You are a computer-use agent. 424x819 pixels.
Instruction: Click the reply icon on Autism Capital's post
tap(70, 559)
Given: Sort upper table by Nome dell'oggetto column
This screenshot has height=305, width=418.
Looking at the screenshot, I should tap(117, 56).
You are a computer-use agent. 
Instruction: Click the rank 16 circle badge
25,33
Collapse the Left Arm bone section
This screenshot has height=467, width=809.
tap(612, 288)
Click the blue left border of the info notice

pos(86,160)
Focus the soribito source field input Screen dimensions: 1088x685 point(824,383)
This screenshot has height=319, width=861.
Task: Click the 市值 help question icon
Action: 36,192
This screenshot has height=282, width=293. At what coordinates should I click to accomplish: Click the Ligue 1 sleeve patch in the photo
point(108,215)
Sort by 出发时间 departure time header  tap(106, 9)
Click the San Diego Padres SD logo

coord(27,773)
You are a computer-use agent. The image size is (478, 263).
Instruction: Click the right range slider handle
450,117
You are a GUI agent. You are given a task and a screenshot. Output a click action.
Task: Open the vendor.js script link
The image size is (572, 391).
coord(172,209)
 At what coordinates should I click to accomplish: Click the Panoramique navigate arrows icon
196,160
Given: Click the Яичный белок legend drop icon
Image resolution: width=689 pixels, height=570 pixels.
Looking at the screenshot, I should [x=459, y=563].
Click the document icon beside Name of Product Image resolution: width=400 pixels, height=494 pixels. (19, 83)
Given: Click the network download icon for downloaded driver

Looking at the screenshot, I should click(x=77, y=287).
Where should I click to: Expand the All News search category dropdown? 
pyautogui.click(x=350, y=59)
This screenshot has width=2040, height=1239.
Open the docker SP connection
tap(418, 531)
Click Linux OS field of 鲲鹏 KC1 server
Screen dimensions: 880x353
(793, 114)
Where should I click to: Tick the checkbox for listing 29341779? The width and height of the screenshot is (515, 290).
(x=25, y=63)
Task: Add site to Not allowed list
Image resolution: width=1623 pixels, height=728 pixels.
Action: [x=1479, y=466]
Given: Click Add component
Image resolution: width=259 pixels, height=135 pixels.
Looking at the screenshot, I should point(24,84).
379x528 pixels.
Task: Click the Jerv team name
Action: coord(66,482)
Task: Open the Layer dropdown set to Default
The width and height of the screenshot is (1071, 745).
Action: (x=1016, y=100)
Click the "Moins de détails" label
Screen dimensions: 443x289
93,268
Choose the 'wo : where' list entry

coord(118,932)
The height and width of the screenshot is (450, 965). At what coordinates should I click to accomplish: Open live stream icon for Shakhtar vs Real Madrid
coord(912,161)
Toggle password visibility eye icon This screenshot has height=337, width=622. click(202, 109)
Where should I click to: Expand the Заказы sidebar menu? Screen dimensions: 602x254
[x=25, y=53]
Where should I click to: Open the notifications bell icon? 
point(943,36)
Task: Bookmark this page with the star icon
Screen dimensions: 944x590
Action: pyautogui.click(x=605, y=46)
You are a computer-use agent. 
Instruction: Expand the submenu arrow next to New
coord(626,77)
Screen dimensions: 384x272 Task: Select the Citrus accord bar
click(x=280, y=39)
┄┄┄┄┄┄┄┄┄┄┄┄┄┄┄┄┄┄┄┄
> **Problem requirements**
Scan the material line by line and report each one that contains "computer".

> **Worked solution**
You are a computer-use agent. 424x819 pixels.
You are a computer-use agent. 
You are a computer-use agent. The image size is (478, 263).
You are a computer-use agent. 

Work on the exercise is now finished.